Per testare il progetto, il team di ricerca ha selezionato 30 soggetti affetti da manie di persecuzione, una forma molto grave di paranoia. I ricercatori hanno fatto indossare alle cavie dei dispositivi NVIS SX111 impostati per fare vivere agli utenti delle situazioni sociali stressanti, il tutto in condizioni di sicurezza in un ambiente controllato.

A metà dei soggetti è stato poi chiesto di comportarsi come avrebbero fatto nella realtà per fronteggiare le situazioni proposte, solitamente evitando il contatto visivo e le interazioni sociali.

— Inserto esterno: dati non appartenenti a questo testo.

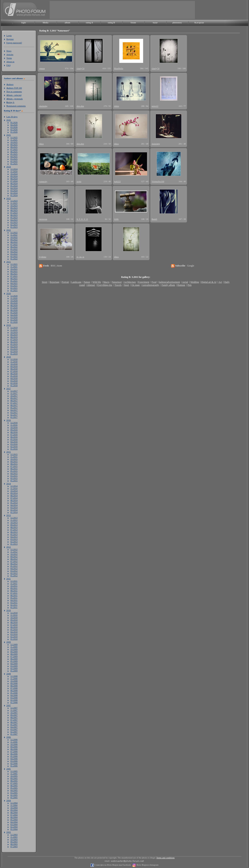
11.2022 (14, 235)
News (9, 51)
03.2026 (14, 127)
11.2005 (14, 773)
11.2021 (14, 266)
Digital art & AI (209, 282)
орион (42, 68)
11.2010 (14, 615)
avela (79, 181)
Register (10, 39)
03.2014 (14, 507)
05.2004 (14, 819)
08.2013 (14, 527)
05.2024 (14, 186)
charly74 (80, 68)
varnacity (43, 181)
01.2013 (14, 544)
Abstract (91, 285)
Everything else (105, 285)
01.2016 (14, 449)
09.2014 (14, 493)
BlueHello (118, 68)
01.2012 (14, 576)
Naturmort (117, 282)
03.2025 (14, 159)
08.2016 (14, 432)
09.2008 (14, 683)
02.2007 (14, 732)
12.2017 (14, 391)
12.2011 (14, 581)
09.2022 (14, 240)
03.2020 (14, 317)
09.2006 (14, 746)
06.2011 (14, 595)
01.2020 (14, 322)
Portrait (65, 282)
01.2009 (14, 671)
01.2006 (14, 766)
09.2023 (14, 208)
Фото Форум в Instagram (147, 865)
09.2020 (14, 303)
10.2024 (14, 174)
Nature (87, 282)
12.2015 (14, 454)
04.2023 (14, 220)
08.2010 (14, 622)
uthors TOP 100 (14, 88)
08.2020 (14, 305)
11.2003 (14, 837)
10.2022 (14, 237)
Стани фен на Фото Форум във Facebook (112, 865)
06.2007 (14, 722)
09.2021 (14, 271)
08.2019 (14, 337)
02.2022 (14, 256)
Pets (190, 285)
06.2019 (14, 342)
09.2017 (14, 398)
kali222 (117, 181)
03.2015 (14, 475)
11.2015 (14, 457)
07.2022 (14, 244)
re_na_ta (80, 256)
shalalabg (43, 106)
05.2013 (14, 534)
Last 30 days (12, 117)
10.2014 (14, 491)
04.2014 (14, 505)
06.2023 (14, 215)
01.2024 (14, 195)
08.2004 (14, 812)
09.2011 (14, 588)
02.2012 (14, 573)
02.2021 (14, 288)
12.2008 (14, 676)
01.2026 (14, 132)
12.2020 (14, 296)
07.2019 (14, 339)
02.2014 (14, 510)
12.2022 (14, 232)
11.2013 (14, 520)
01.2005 (14, 797)
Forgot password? (14, 42)
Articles (10, 54)
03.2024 (14, 190)
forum (133, 22)
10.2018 (14, 364)
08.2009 (14, 654)
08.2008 (14, 685)
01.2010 (14, 639)
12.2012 (14, 549)
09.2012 (14, 556)
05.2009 (14, 661)
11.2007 (14, 710)
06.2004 (14, 817)
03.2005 (14, 793)
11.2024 (14, 171)
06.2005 (14, 785)
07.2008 (14, 688)
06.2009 (14, 658)
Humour (181, 285)
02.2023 (14, 224)
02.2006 (14, 763)
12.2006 (14, 739)
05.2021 (14, 281)
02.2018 (14, 383)
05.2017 (14, 407)
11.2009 (14, 647)
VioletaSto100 (158, 181)
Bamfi (154, 219)
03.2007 (14, 729)
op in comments (14, 91)
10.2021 (14, 269)
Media (46, 22)
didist (116, 106)
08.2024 (14, 179)
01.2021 (14, 290)
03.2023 (14, 222)
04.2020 (14, 315)
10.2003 (14, 839)
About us (10, 61)
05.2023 (14, 217)
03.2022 (14, 254)
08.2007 (14, 717)
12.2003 (14, 834)
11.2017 (14, 393)
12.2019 (14, 327)
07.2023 (14, 213)
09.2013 (14, 525)
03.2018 (14, 380)
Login (9, 35)
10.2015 (14, 459)
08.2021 (14, 274)
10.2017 (14, 396)
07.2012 (14, 561)
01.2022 (14, 258)
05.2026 (14, 122)
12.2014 (14, 486)
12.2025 (14, 137)
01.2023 (14, 227)
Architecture (130, 282)
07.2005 (14, 783)
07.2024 (14, 181)
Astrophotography (150, 285)
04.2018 (14, 378)
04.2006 (14, 758)
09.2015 (14, 461)
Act (220, 282)
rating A (89, 22)
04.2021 (14, 283)
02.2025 (14, 161)
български (199, 22)
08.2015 (14, 464)
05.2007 (14, 724)
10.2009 (14, 649)
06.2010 (14, 627)
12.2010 (14, 613)
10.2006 (14, 744)
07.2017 (14, 403)
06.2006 (14, 754)
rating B (111, 22)
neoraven (43, 219)
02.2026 (14, 129)
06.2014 (14, 500)
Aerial (185, 282)
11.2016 (14, 425)
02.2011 (14, 605)
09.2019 (14, 335)
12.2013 (14, 518)
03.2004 (14, 824)
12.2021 (14, 264)
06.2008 (14, 690)
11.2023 (14, 203)
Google (191, 266)
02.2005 (14, 795)
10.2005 (14, 776)
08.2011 (14, 590)
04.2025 (14, 156)
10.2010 (14, 617)
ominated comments (16, 106)
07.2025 (14, 149)
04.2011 (14, 600)
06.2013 (14, 532)
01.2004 (14, 829)
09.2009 (14, 651)
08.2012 (14, 559)
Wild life (97, 282)
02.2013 (14, 541)
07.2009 (14, 656)
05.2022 (14, 249)
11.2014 (14, 488)
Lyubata (43, 256)
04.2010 (14, 632)
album (67, 22)
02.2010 (14, 637)
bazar (155, 22)
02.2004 (14, 827)
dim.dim (80, 106)
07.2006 (14, 751)
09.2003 (14, 841)
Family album (168, 285)
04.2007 (14, 727)
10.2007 (14, 712)
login (24, 22)
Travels (118, 285)
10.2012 (14, 554)
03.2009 (14, 666)
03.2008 (14, 698)
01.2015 (14, 480)
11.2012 (14, 552)
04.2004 (14, 822)
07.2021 (14, 276)
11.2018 (14, 362)
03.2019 (14, 349)
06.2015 (14, 468)
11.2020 (14, 298)
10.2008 (14, 681)
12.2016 (14, 423)
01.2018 (14, 385)
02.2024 (14, 193)
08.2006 (14, 749)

All’altra metà è stato invece chiesto di fare il contrario, ovvero avvicinare gli avatar collocati nei vari scenari e mantenere il contatto visivo il più a lungo possibile.

Alla fine della sessione di 30 minuti, la metà dei soggetti ai quali era stato chiesto di interagire si sentiva meno afflitta nel mondo reale. Si è anche riscontrata una percentuale di miglioramento nei soggetti del primo gruppo, con un calo della paranoia in un quinto dei partecipanti. Naturalmente resta ancora da vedere se questa procedura potrà essere considerato un trattamento medico, ad ogni modo la metodica sembra promettente!